Les vaches aux poils roux qui portent les Aurores !

M. Catulle Mendès s’en croit peut-être une — une aurore. Dans tous les cas, si c’est celle de la poésie future, nous n’avons plus qu’à faire comme Basile. Allons nous coucher !

M. CHARLES BAUDELAIRE


Je sais bien aussi d’où il est sorti, ce patte-pelu et ce félin, encore plus chat que singe. Je connais toutes les lucarnes et toutes les gouttières par lesquelles il a passé et est venu jusqu’à nous. Artiste d’un talent retors, artificiel, jouant à froid la bête scélérate, M. Ch. Baudelaire est très supérieur aux petits jeunes gens qui l’entourent dans ce Parnasse contemporain. Mais soyons justes. Sans M. Hugo, le Père à Tous, — sans M. Théophile Gautier, l’oncle à tous, pour lequel il a montré une admiration orientale incompréhensible aux gens d’esprit européen, presque un sentiment de nègre à blanc, — sans Edgar Poë qu’il a traduit et dont il s’est teint jusque dans les profondeurs de sa pensée — et même sans M. Sainte-Beuve et son terrible carabin de Joseph Delorme, — que serait-il ?

M. LÉON DIERX


Monter de M. Catulle Mendès à M. Baudelaire pour trébucher de M. Baudelaire à M. Léon Dierx, c’est un de ces cahots comme le Parnasse contemporain, ce livre sans ordre, sans hiérarchie, sans distribution, nous en donne dans sa confuse absurdité.

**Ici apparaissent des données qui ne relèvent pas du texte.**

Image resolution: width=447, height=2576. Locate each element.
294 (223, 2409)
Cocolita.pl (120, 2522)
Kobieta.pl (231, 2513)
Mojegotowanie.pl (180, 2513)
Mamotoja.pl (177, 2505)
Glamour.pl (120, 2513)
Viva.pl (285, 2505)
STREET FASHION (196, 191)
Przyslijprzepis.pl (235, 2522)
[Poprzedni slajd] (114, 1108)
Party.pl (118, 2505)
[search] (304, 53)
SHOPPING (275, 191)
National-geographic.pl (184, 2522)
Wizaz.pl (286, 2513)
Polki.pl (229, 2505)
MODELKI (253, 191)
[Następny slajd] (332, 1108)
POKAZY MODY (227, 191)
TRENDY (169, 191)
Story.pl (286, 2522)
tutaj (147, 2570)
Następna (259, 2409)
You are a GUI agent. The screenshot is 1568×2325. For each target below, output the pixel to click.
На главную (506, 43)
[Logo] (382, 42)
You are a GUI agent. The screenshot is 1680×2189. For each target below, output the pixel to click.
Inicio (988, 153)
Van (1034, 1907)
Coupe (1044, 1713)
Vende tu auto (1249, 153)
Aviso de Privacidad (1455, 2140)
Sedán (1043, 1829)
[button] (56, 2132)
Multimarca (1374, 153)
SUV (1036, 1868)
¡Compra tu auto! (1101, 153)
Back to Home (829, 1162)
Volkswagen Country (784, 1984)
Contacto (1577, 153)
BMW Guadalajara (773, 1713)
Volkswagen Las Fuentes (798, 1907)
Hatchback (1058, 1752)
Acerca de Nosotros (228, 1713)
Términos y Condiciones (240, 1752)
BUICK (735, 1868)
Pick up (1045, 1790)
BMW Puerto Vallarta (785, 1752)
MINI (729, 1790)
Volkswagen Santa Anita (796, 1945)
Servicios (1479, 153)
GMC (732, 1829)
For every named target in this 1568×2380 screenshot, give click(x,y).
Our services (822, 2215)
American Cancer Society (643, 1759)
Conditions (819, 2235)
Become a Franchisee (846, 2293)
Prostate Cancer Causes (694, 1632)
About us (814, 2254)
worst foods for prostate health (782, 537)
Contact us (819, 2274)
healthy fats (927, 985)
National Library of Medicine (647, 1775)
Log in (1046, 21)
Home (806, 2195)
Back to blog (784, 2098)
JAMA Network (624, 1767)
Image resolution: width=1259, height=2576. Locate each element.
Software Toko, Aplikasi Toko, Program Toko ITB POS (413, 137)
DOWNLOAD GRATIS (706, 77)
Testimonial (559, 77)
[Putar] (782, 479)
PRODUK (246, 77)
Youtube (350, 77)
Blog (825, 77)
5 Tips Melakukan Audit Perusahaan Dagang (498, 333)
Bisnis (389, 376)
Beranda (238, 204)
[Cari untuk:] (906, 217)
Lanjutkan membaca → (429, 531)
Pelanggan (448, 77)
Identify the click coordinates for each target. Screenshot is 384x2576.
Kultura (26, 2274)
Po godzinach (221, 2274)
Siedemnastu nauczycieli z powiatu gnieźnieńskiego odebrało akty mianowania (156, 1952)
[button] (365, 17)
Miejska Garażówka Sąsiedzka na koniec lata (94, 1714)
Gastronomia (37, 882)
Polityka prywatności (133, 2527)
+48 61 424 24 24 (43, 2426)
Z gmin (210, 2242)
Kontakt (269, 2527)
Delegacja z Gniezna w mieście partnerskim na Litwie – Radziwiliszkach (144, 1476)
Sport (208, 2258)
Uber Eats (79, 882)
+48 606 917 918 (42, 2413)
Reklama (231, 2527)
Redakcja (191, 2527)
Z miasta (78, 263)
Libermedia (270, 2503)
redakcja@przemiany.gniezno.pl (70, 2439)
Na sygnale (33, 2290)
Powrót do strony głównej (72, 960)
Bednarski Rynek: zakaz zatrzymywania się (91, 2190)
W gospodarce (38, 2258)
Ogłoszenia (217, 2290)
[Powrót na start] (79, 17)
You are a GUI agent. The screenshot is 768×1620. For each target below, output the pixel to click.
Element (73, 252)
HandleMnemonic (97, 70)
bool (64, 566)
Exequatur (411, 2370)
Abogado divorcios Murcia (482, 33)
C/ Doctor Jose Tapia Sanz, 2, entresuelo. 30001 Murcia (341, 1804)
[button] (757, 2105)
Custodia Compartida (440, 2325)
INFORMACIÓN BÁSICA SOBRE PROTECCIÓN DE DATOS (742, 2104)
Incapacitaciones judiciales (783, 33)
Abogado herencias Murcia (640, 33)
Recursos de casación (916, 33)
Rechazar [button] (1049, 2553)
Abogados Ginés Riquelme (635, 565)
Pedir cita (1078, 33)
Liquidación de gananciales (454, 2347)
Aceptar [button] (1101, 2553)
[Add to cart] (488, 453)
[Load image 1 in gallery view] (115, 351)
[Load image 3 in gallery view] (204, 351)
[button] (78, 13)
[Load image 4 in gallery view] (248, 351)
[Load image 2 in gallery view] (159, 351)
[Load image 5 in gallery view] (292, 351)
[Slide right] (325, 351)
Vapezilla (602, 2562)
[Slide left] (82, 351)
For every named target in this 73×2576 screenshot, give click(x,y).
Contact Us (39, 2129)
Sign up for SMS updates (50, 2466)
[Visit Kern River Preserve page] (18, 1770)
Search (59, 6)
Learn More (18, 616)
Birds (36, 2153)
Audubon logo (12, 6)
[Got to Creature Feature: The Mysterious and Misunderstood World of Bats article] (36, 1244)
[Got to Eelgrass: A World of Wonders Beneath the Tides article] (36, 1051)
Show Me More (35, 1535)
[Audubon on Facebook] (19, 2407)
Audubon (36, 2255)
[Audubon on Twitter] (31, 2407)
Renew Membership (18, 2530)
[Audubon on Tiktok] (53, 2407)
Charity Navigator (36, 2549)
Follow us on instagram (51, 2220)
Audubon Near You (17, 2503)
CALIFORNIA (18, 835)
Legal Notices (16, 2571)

Dégradation et embrouillement des couleurs et des nuances de ces quatre descriptifs : M. Léon Dierx appartient à M. Hugo, à M. de Banville, à M. Leconte de L’Isle, et même un peu à M. Baudelaire. Imitateur à quatre faces, mais qui, comme la plupart des poëtes de ce recueil, dont le caractère est d’être magistralement ennuyeux, répand l’ennui, par plus de dix !

M. SULLY PRUDHOMME


Sacré poëte de l’année dernière, mais né de deux pères, — comme tant d’autres, quand ce n’est pas de plus, — M. Sully Prudhomme procède de M. Victor Hugo et d’André Chénier, auquel il s’en vient mêler (qu’on s’en voile la face !) des reflets Ponsard, peut-être pour ne pas mentir à son nom de Prudhomme ! S’appeler Prudhomme et en même temps Sully, cela fait un effet singulier, n’est-ce-pas ? mais M. Sully Prudhomme n’en est pas responsable, tandis que mêler du Ponsard à André Chénier, ce n’est pas singulier, mais affreux, et M. Prudhomme en répond !

M. ANDRÉ LE MOYNE


Tous les turlututus entendus déjà, — et qui sont éternels dans ce malheureux livre ! M. André Le Moyne, descriptif, élégiaque, amoureux et modiste, continue la trivelaine des imitateurs de M. Hugo et de M. Gautier, ces deux étoiles fixes qui se réfléchissent dans toutes les petites mares poétiques contemporaines et qui n’y trouvent même pas assez de place pour s’y mirer…

M. LOUIS XAVIER DE RICARD


Louis Xavier, c’est princesque, mais en poésie, M. Louis Xavier de Ricard n’est qu’un simple mortel. Emphatique, sans avoir l’énergie qui soutient l’emphase ; quand il imite M. Victor Hugo, c’est quand M. Hugo tombe dans le Gongora et le Dubartas (V. La Mer des yeux), et quand il imite M. Baudelaire (V. La Mort), c’est dans une langue, trouble et lourde, que M. Baudelaire mépriserait…

M. ANTONY DESCHAMPS


Cabinet des Antiques, — momifiable à l’Académie, — C’est le premier véritable Antique de toutes les manières, que je rencontre dans ce recueil, consacré aux jeunes gens, ces roses en bouton… qui, au lieu de devenir rose, le bouton, pourrait bien devenir blanc. Vieux de rhétorique — que font les années en littérature ? Voltaire a toujours été jeune, — mais maigre, sec, anguleux, dès sa jeunesse. M. Antony Deschamps, le Classique du Romantisme, n’a-t-il pas pour prétention dernière de nous faire de l’André Chénier, cet Alcibiade de la poésie, d’une si pure et si suave beauté ?… Dans mon enfance, j’ai vu passer Vestris décrépit, qui faisait le jeune, mais du moins avait-il été Vestris !

M. PAUL VERLAINE


Un Baudelaire puritain, — combinaison funèbrement drolatique, — sans le talent net de M. Baudelaire, avec des reflets de M. Hugo et d’Alfred de Musset, ici et là. Tel est M. Paul Verlaine. Pas un zeste de plus ! Il a dit quelque part, en parlant de je ne sais qui : cela, du reste, n’importe guère :

…Elle a
L’inflexion des voix chères qui se sont tues !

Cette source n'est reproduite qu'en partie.